Coronavirus spread 'accelerating', China President Xi Jinping warns
Video report by ITV News Correspondent Richard Pallot
The Chinese president has described the accelerating spread of coronavirus as a "grave situation", after holding a government meeting on the Lunar New Year holiday.
Xi Jinping's warning comes as more people have been inflected, more deaths reported and more cases confirmed around the world.
An unprecedented national lockdown has been rolled out to more than 50 million residents across several cities, as authorities try to limit the spread of the coronavirus, which has killed more than 40 people.
All 41 deaths have been in China, including 39 in Hubei province, the epicentre of the outbreak, and one each in Hebei and Heilongjiang provinces.
In a meeting with state officials, President Xi demanded all patients to be put in a centralized quarantine for treatment - though that may prove difficult with 1,300 cases already confirmed.
Five are in neighbouring Hong Kong - which has declared its highest level of emergency.
As well a closing Hong Kong schools for a fortnight and threatening prison for anyone not declaring their arrival from the mainland, Chief Executive Carrie Lam warned: "All cultural and sport visits within China are banned."

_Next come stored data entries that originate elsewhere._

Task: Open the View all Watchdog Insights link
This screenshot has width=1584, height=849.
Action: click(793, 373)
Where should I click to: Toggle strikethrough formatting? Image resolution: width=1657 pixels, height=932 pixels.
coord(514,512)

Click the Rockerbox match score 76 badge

In the UK, authorities are trying to track down 2,000 people who have travelled from Wuhan - where the virus is thought to have originated.
France is the first country in Europe to announce three people have fallen ill with coronavirus.
The United States, Malaysia, South Korea, Hong Kong, Singapore and Macao have all had confirmed cases of the disease.
The Chinese military dispatched 450 medical staff, some with experience in past outbreaks including Sars and Ebola, who arrived in Wuhan late on Friday night to help treat the many patients hospitalised with viral pneumonia, the official Xinhua News Agency reported.
The new virus comes from a large family of what are known as coronaviruses, some causing nothing worse than a cold.
Symptoms include cough and fever and in more severe cases shortness of breath and pneumonia, which can be fatal.
Sars, which started in China in late 2002 and killed more than 750 people, was a coronavirus.
It is not clear how lethal the new coronavirus is, or even whether it is as dangerous as the ordinary flu, which kills tens of thousands of people every year in the US alone.
The rapid increase in reported deaths and illnesses does not necessarily mean the crisis is getting worse.
It could instead reflect better monitoring and reporting of the newly discovered virus, which can cause cold and flu-like symptoms, including cough, fever and shortness of breath, but can worsen to pneumonia.
The National Health Commission said Saturday it is bringing in medical teams from outside Hubei to help handle the outbreak, a day after videos circulating online showed frantic people in masks lined up for examinations and complaints that family members had been turned away at hospitals that were at capacity.
The Ministry of Commerce is coordinating an effort to supply more than two million masks and other products from elsewhere in the country, Xinhua said.
Wuhan is building a 1,000-bed prefab hospital to deal with the crisis, to be completed February 3, with plans to build a second as well.
With Chinese authorities afraid that public gatherings will hasten the spread of the virus, the outbreak put a damper on Lunar New Year.
Temples locked their doors, Beijing’s Forbidden City, Shanghai Disneyland and other major tourist destinations closed, and people cancelled restaurant reservations ahead of the holiday, normally a time of family reunions, sightseeing trips, fireworks displays and other festivities in the country of 1.4 billion people.
The vast majority of cases have been in and around Wuhan or involved people who visited the city or had personal connections to those infected.
About two dozen cases in all have been confirmed outside mainland China, nearly all of them in Asia: Hong Kong, Macao, South Korea, Japan, Singapore, Thailand, Taiwan, Vietnam, Nepal, Australia and Malaysia.
While most of the deaths have been older patients, a 36-year-old man in Hubei died on Thursday.